A Poem, a Dance and a Film

Posted July 10, 2024, 4:42PM

In late September, Assistant Professor Kristi Johnson, Ed.D., will head to the Blue Ridge Mountains to create a dance film.  

Thanks to a recently awarded North Carolina Choreographic Fellowship, Johnson will gain nine days at Trillium Arts, an artist’s retreat on 22 rural acres. Along with three dancers of her choice, the fellowship will include lodgings, rehearsal space and a $1,000 honorarium. 

The film will be based on a poem by Jaki Shelton Green, the poet laureate of North Carolina since 2018. 

“The poem is based on the Black woman’s ability to persevere and rise from her ashes despite obstacles, oppression, and racism,” Johnson said.  

This is Johnson’s second time behind the camera. In 2021, the Justice Theater Project asked her to direct a film based on Green’s album, “The River Speaks of Thirst.” That film has since been shown at six film festivals. 

“I did the casting and directing,” said Johnson. “I got bit by the film bug.” 

 Dancing Since she was Breathing

At North Carolina Central University (NCCU), Johnson is better known as the NCCU director of dance. She established and directs the dance minor program, oversees the dance education concentration, and founded and is the director of the NCCU Repertory Dance Company and the NCCU Flight dance team, which performs during halftime at NCCU basketball games. 

“I’ve been dancing since I’ve been breathing,” said Kristi Johnson. “However, I started formally training when I was 13.”  

She grew up in Baton Rouge, Louisiana, where she studied dance at Scotlandville Magnet High School and later attended Southern University and A&M College, a public historically Black university.  

At Southern University, she joined the Fabulous Dancing Dolls dance team for four years, serving as captain and choreographer for two years.  

The next several years passed quickly as she divided her time between teaching, training and dancing. She taught jazz and modern dance at Louisiana State University and earned a Master of Fine Arts in modern dance at Texan Christian University in 2003. She taught at Jacksonville University, Texas Christian University and Douglas Anderson School of the Arts. 

She moved to the Triangle area in 2011, when her husband was hired at the University of North Carolina at Chapel Hill, and started the nonprofit, The Triangle Dance Project, to increase visibility for emerging dancers. She met someone who encouraged her to meet the director of dance at NCCU 

In 2014, she was hired to teach one class at NCCU. Her workload increased over time. 

In 2016, the longtime director of dance retired, and Johnson took over. Johnson pursued a doctorate in kinesiology, which she completed in 2021. 

Over the years, Johnson has choreographed at least 40 dances, a process in which she collaborates with her dancers.  
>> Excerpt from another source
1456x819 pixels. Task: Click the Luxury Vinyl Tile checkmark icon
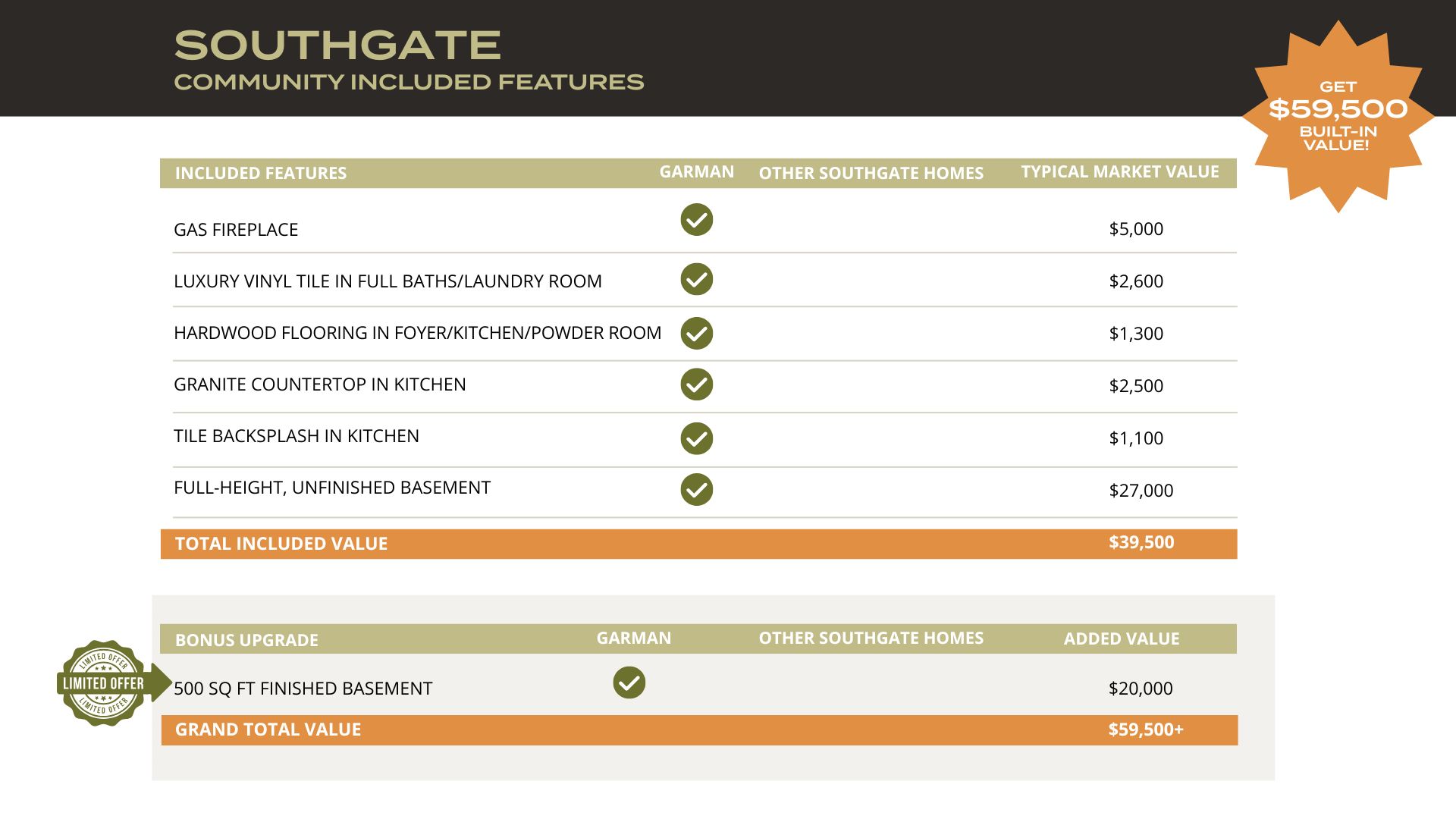[696, 279]
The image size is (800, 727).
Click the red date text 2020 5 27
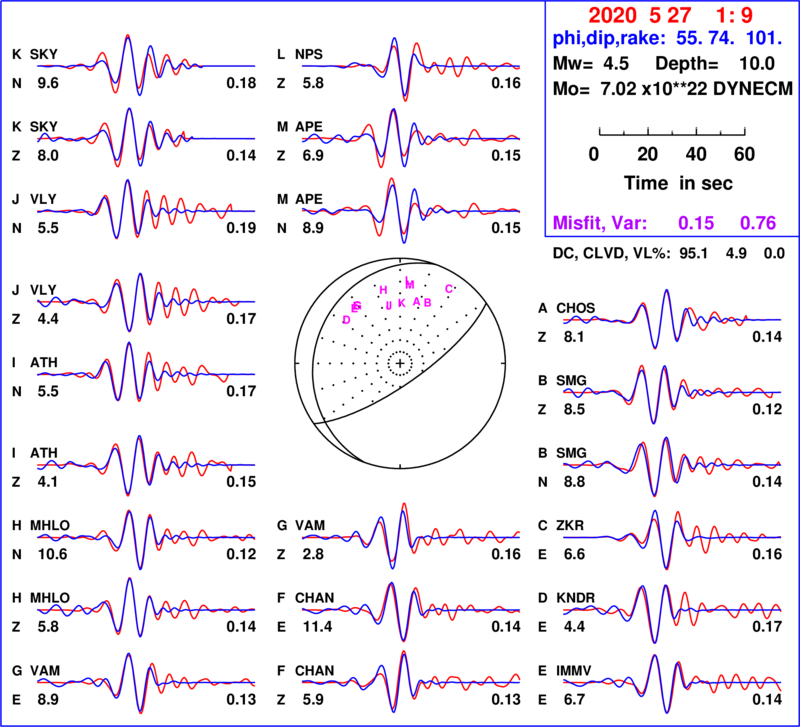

Her inspirations usually derive from poetry, human interaction, or social issues affecting American contemporary society.
  

“Once I find the inspiration, I choose dancers based on how well their movement style aligns with the aesthetic of the piece,” Johnson said.
  

She next talks to the dancers about what the dance is about. For a dance performed at the North Carolina Museum of Art about how Black women grieve, release and hope, Johnson spoke to her dancers about grieving and what inspires their hope for the future.  

“That’s an individual experience,” she said. “Then we drew movement from those experiences.” 

To be clear, it is not about the music. Her choreography might be designed in silence.  

“I don’t like the music to tell me how to move,” Johnson said.